The Humanities, properly understood, encompass all forms of human self-expression aimed at communication with others. Spoken language, music, written language of all genres, drama, visual arts, architecture, and more recently film and digital arts, have evolved in constant interaction with one another and in concert with technological developments and advances, and can only be fully understood in relation to one another.

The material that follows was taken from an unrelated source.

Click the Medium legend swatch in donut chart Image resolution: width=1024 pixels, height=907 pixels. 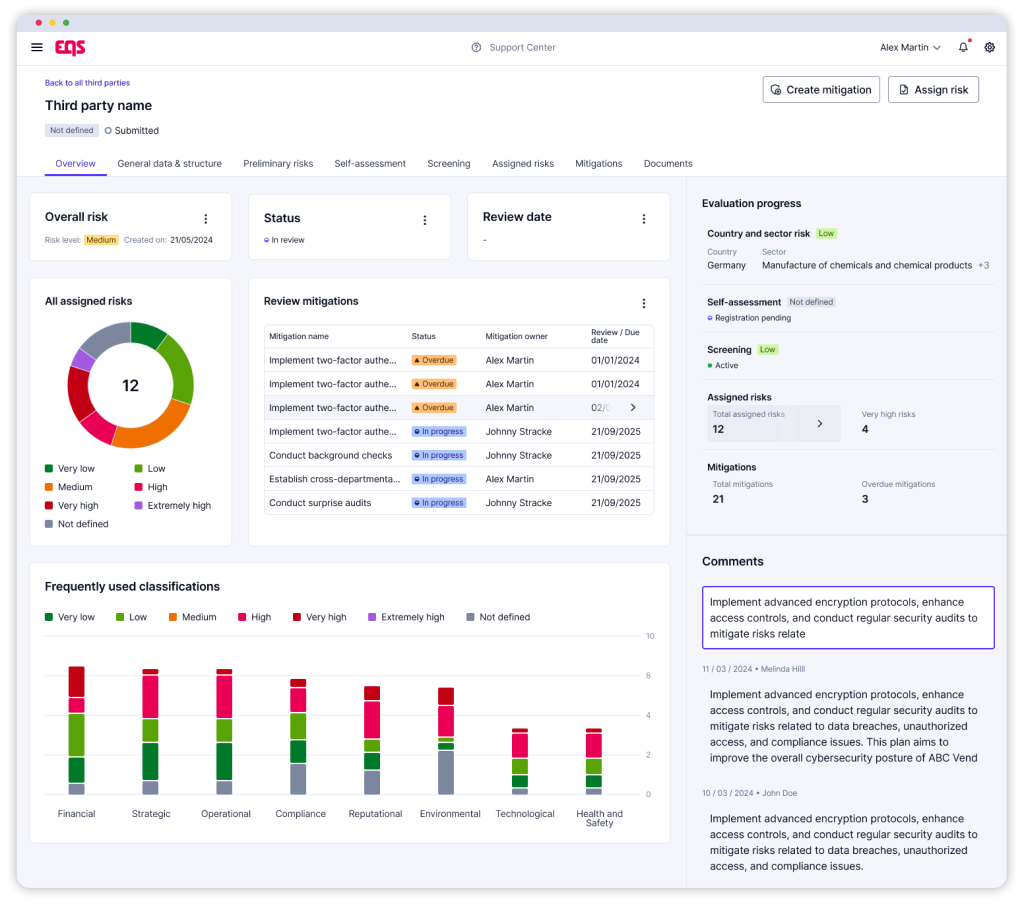tap(49, 487)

The Humanities program at The Hill, uses "greatest jewels" of human creative and intellectual accomplishment, as the foundation from which the students as citizens of a rapidly changing 21st century global community will venture farther afield in both space (beyond the traditionally defined West) and time (to study contemporary creative works) while looking ahead to anticipate the adult world they are about to inherit.Humanities 3 and 4 together are designed to guide students as they attain the sophisticated levels of both critical and creative thinking that are the foundation of effective, lucid and compelling oral and written articulation of their own understanding, analysis and appreciation. These are the “skills” at the core of the Humanities program at The Hill, as they are throughout the liberal arts curriculum. It is the means to those ends that make the Humanities program at The Hill different; those skills are developed in response to and interaction with the “best” of human creation.

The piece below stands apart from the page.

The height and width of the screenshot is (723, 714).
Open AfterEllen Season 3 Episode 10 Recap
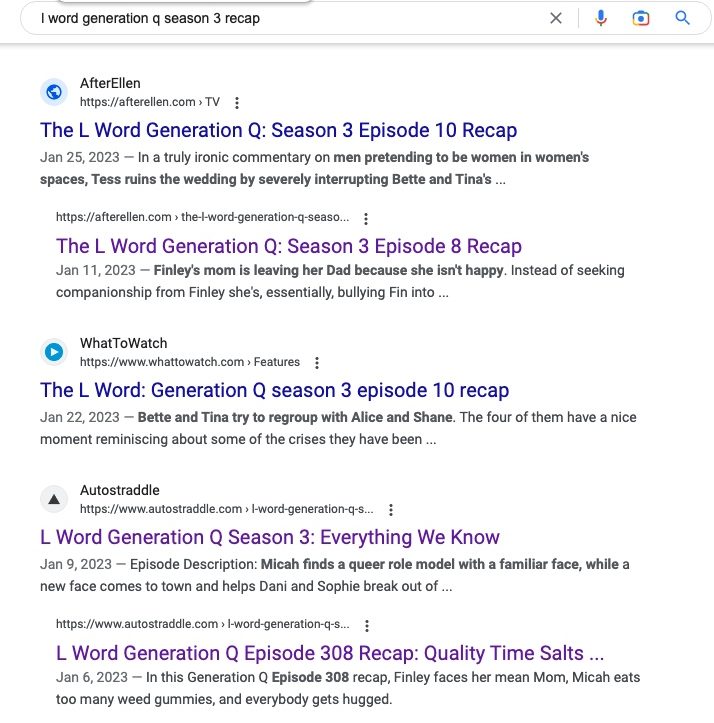279,130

Within the evirons of the Levis '45 * Alexandre '75 Center for the Humanities, students enrolled in Humanities 3 and 4 will write on a daily basis, while exploring a wide range of genres and rhetorical methods and techniques as both critics and practitioners themselves. Students must be prepared to be challenged daily within an active, interdisciplinary, student-centered learning environment. This course requires summer preparatory work, which includes, reading, writing, and experiential activities.
For more information about the Humanities Department, please contact Dr. Kathryn Malone, the Elizabeth B. Blossom Chair of Humanities, at email@example.com.
Humanities 3 AP English Language
Fifth form Humanities 3 AP is the first year of a two-year sequence of courses. It prepares students for the CEEB Advanced Placement Examination in AP English Language and Composition.
Humanities 3 students will explore rhetorical masters spanning from Prospero in the Tempest to such diverse characters as Jonathan Swift, Abraham Lincoln, F. Scott Fitzgerald, and Annie Dillard.
Humanities 4 AP English Literature
Sixth form Humanities 4 AP is the second year of a two-year sequence of courses. It prepares students for the CEEB Advanced Placement Examination in AP English Literature and Composition.
Humanities 4 students will explore the critical concepts of “genius” “greatness” and “excellence” through their encounters with the Illiad and Hamlet as well as Michelangelo and Beethoven, and a variety of modern, contemporary, and global authors, artists, and cultural phenomena.